If $\pi : F \to N$ is a fiber bundle, and $\phi : M \to N$ (here, $M$ and $N$ are manifolds), then the standard way to define the pullback bundle of $F$ by $\phi$ is $$\phi^* F := \{(m,f) \in M \times F \mid \phi(m) = \pi(f)\},$$ written as a submanifold of $M \times F$.
If additionally, $\psi : L \to M$ (where $L$ is also a manifold), then $\psi^* \phi^* F$ is a submanifold of $L \times \phi^* F$ which is a submanifold of $L \times M \times F$, and $\psi^* \phi^* F$ is naturally isomorphic to $(\phi \circ \psi)^* F$, which is a submanifold of $L \times F$. One can show that the notion of pullback is a contravariant functor (with a minor caveat).

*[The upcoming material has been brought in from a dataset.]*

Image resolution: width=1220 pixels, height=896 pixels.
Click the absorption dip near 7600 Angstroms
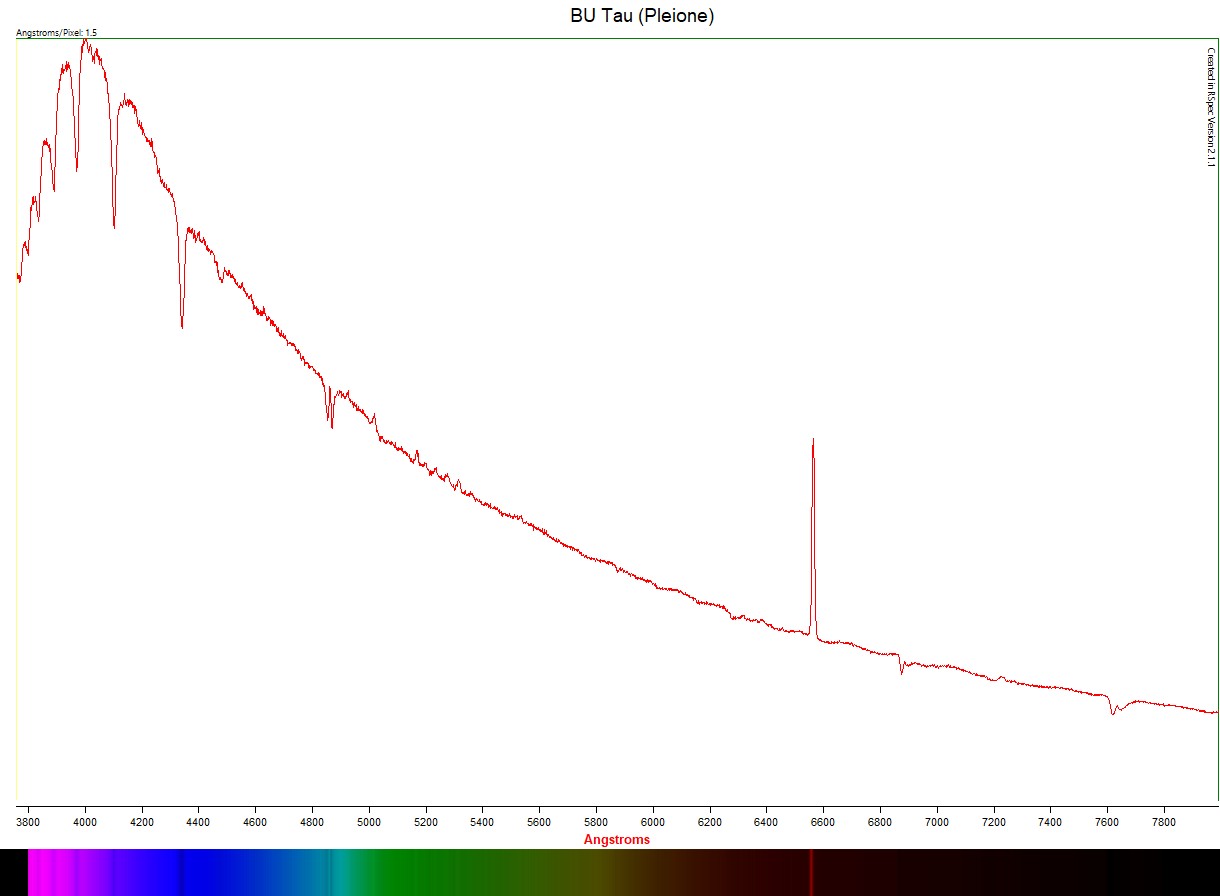[x=1113, y=713]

In being super-careful about the types of domain/codomain in various bundle computations in some of my research, I'm finding that, while it is a natural way to construct a pullback bundle, this "tacking on" of the new basespace and identifying pullback bundles using the above isomorphism tends to get in the way of really rigorously typed computations (i.e. ensuring that domain/codomain are always exactly matched, and making no implicit identifications of spaces).
QUESTION: Is there an alternate construction for pullback bundles which doesn't require the identification of spaces (in the manner described above) in order for pullback to be a contravariant functor?